====== Available data ======

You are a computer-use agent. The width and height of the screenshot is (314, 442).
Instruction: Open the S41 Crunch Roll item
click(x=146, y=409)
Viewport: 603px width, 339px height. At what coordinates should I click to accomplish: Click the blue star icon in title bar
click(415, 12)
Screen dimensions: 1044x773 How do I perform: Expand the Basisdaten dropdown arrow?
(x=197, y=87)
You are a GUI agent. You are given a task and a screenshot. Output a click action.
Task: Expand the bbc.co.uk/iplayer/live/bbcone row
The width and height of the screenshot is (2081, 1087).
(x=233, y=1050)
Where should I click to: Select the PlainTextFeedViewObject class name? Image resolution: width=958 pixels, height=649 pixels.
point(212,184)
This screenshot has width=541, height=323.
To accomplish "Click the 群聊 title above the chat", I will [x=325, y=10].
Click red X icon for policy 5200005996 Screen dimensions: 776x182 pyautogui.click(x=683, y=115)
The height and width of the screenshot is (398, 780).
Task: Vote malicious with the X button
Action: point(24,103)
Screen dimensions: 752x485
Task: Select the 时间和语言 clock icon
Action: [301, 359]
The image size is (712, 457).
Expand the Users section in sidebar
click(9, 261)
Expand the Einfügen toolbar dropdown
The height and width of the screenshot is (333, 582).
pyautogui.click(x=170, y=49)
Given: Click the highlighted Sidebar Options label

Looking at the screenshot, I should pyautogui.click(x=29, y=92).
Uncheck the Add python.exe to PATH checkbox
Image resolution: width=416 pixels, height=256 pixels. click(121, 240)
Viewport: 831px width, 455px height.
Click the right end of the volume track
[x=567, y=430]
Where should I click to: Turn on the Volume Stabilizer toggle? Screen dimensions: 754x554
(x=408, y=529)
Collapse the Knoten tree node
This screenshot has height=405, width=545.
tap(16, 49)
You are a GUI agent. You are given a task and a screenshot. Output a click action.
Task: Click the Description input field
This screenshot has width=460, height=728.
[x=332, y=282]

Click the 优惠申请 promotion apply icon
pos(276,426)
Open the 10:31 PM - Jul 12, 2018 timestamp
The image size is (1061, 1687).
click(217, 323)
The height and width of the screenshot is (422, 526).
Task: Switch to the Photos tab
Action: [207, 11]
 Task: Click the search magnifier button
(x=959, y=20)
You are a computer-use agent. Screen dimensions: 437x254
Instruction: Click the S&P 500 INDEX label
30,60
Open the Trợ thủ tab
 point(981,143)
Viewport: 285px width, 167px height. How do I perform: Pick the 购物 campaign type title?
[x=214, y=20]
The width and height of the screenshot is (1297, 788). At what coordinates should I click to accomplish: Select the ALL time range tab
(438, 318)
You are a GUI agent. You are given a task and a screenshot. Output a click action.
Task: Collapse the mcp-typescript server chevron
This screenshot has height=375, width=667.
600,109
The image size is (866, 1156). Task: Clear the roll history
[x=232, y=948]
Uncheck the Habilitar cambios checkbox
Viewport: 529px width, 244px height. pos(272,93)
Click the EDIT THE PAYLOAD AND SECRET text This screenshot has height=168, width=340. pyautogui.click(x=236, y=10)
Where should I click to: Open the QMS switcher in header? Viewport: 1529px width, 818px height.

======

What the exercise asks: Word for word, transcribe each of the entries above.

Written answer:
You are a computer-use agent. The width and height of the screenshot is (314, 442).
Instruction: Open the S41 Crunch Roll item
click(x=146, y=409)
Viewport: 603px width, 339px height. At what coordinates should I click to accomplish: Click the blue star icon in title bar
click(415, 12)
Screen dimensions: 1044x773 How do I perform: Expand the Basisdaten dropdown arrow?
(x=197, y=87)
You are a GUI agent. You are given a task and a screenshot. Output a click action.
Task: Expand the bbc.co.uk/iplayer/live/bbcone row
The width and height of the screenshot is (2081, 1087).
(x=233, y=1050)
Where should I click to: Select the PlainTextFeedViewObject class name? Image resolution: width=958 pixels, height=649 pixels.
point(212,184)
This screenshot has width=541, height=323.
To accomplish "Click the 群聊 title above the chat", I will [x=325, y=10].
Click red X icon for policy 5200005996 Screen dimensions: 776x182 pyautogui.click(x=683, y=115)
The height and width of the screenshot is (398, 780).
Task: Vote malicious with the X button
Action: point(24,103)
Screen dimensions: 752x485
Task: Select the 时间和语言 clock icon
Action: [301, 359]
The image size is (712, 457).
Expand the Users section in sidebar
click(9, 261)
Expand the Einfügen toolbar dropdown
The height and width of the screenshot is (333, 582).
pyautogui.click(x=170, y=49)
Given: Click the highlighted Sidebar Options label

Looking at the screenshot, I should pyautogui.click(x=29, y=92).
Uncheck the Add python.exe to PATH checkbox
Image resolution: width=416 pixels, height=256 pixels. click(121, 240)
Viewport: 831px width, 455px height.
Click the right end of the volume track
[x=567, y=430]
Where should I click to: Turn on the Volume Stabilizer toggle? Screen dimensions: 754x554
(x=408, y=529)
Collapse the Knoten tree node
This screenshot has height=405, width=545.
tap(16, 49)
You are a GUI agent. You are given a task and a screenshot. Output a click action.
Task: Click the Description input field
This screenshot has width=460, height=728.
[x=332, y=282]

Click the 优惠申请 promotion apply icon
pos(276,426)
Open the 10:31 PM - Jul 12, 2018 timestamp
The image size is (1061, 1687).
click(217, 323)
The height and width of the screenshot is (422, 526).
Task: Switch to the Photos tab
Action: [207, 11]
 Task: Click the search magnifier button
(x=959, y=20)
You are a computer-use agent. Screen dimensions: 437x254
Instruction: Click the S&P 500 INDEX label
30,60
Open the Trợ thủ tab
 point(981,143)
Viewport: 285px width, 167px height. How do I perform: Pick the 购物 campaign type title?
[x=214, y=20]
The width and height of the screenshot is (1297, 788). At what coordinates should I click to accomplish: Select the ALL time range tab
(438, 318)
You are a GUI agent. You are given a task and a screenshot. Output a click action.
Task: Collapse the mcp-typescript server chevron
This screenshot has height=375, width=667.
600,109
The image size is (866, 1156). Task: Clear the roll history
[x=232, y=948]
Uncheck the Habilitar cambios checkbox
Viewport: 529px width, 244px height. pos(272,93)
Click the EDIT THE PAYLOAD AND SECRET text This screenshot has height=168, width=340. pyautogui.click(x=236, y=10)
Where should I click to: Open the QMS switcher in header? Viewport: 1529px width, 818px height.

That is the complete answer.